Finally separated from cheating man child husband

Anonymous
Anonymous wrote:
Anonymous wrote:
Anonymous wrote:
Anonymous wrote:You sound slightly crazy too.


+1. Clearly some unmanaged mental health issues going on there, which probably did result in abuse towards the STBX.


Can you elaborate?


Did you read the posts? Everyone around them seems to agree she's abusive. She demonstrated an entitled attitude, complaining that her STBX doesn't want to pay for her living arrangements and that he previously didn't want to keep trying IVF.

It appears she had a mental breakdown after suffering the two miscarriages and never got the help she needed to get past them.

Yea, him cheating on her, drinking all night, carousing, wouldn't impact her mental well being at all, nope, no sireee..
Anonymous
Anonymous wrote:
Anonymous wrote:
Anonymous wrote:
Anonymous wrote:
Anonymous wrote:You sound slightly crazy too.


+1. Clearly some unmanaged mental health issues going on there, which probably did result in abuse towards the STBX.


Can you elaborate?


Did you read the posts? Everyone around them seems to agree she's abusive. She demonstrated an entitled attitude, complaining that her STBX doesn't want to pay for her living arrangements and that he previously didn't want to keep trying IVF.

It appears she had a mental breakdown after suffering the two miscarriages and never got the help she needed to get past them.

Yea, him cheating on her, drinking all night, carousing, wouldn't impact her mental well being at all, nope, no sireee..


How do you expect people to deal with an abusive spouse over multiple years? Yes, he probably should have just left her years ago, but that's hard on everyone in different ways.
Anonymous
Anonymous wrote:
Anonymous wrote:
Anonymous wrote:
Anonymous wrote:You sound slightly crazy too.

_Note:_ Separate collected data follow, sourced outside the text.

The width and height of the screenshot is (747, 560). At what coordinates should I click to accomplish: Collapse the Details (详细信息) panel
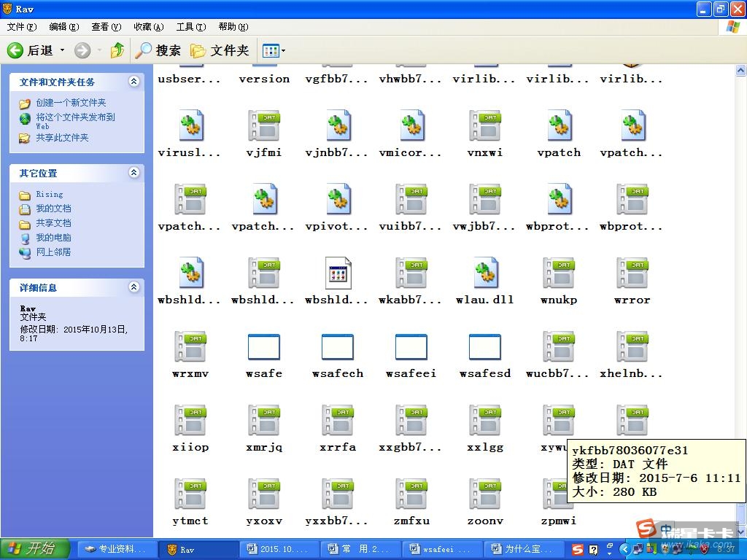133,287
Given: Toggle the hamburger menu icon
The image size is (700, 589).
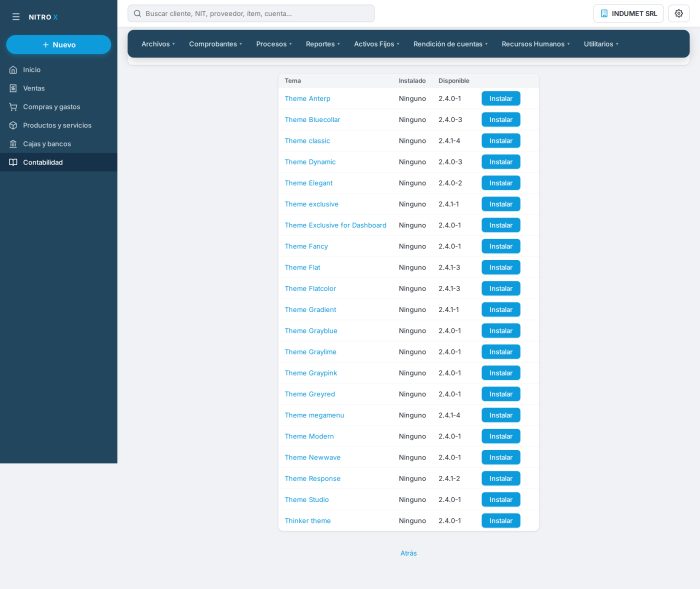Looking at the screenshot, I should 16,17.
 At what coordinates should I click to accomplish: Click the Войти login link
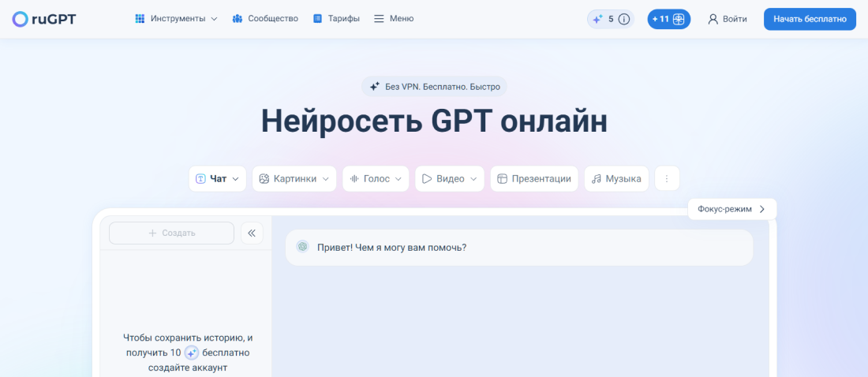point(727,19)
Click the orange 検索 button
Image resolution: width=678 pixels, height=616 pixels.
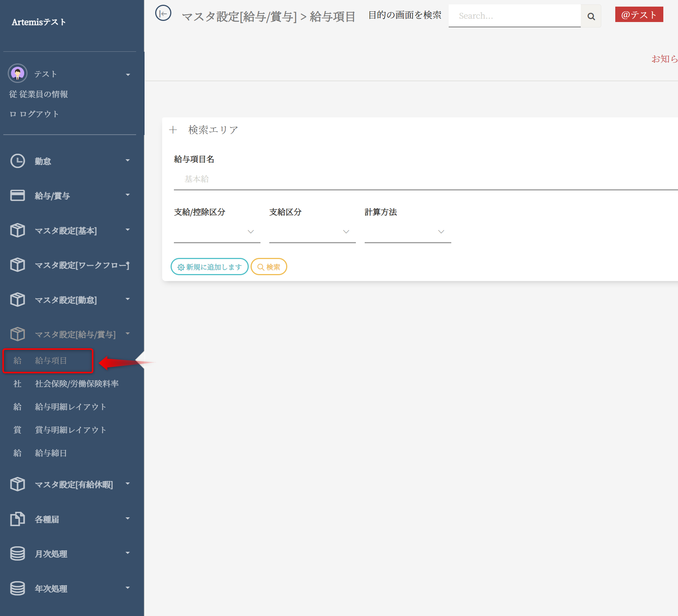(x=269, y=267)
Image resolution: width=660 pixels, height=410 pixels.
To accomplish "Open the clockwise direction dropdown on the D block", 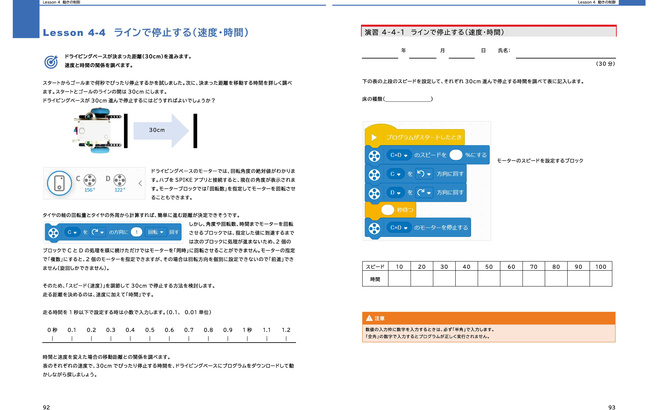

+1. Clearly some unmanaged mental health issues going on there, which probably did result in abuse towards the STBX.


Can you elaborate?


Did you read the posts? Everyone around them seems to agree she's abusive. She demonstrated an entitled attitude, complaining that her STBX doesn't want to pay for her living arrangements and that he previously didn't want to keep trying IVF.

It appears she had a mental breakdown after suffering the two miscarriages and never got the help she needed to get past them.

The cheating ex has entered the room.
Anonymous
Anonymous wrote:
Anonymous wrote:
Anonymous wrote:
Anonymous wrote:
Anonymous wrote:You sound slightly crazy too.


+1. Clearly some unmanaged mental health issues going on there, which probably did result in abuse towards the STBX.


Can you elaborate?


Did you read the posts? Everyone around them seems to agree she's abusive. She demonstrated an entitled attitude, complaining that her STBX doesn't want to pay for her living arrangements and that he previously didn't want to keep trying IVF.

It appears she had a mental breakdown after suffering the two miscarriages and never got the help she needed to get past them.

The cheating ex has entered the room.


Read her own posts. She basically admitted it.

It's particularly telling that she is mad that he left her.
Anonymous
Anonymous wrote:
Anonymous wrote:
Anonymous wrote:
Anonymous wrote:
Anonymous wrote:You sound slightly crazy too.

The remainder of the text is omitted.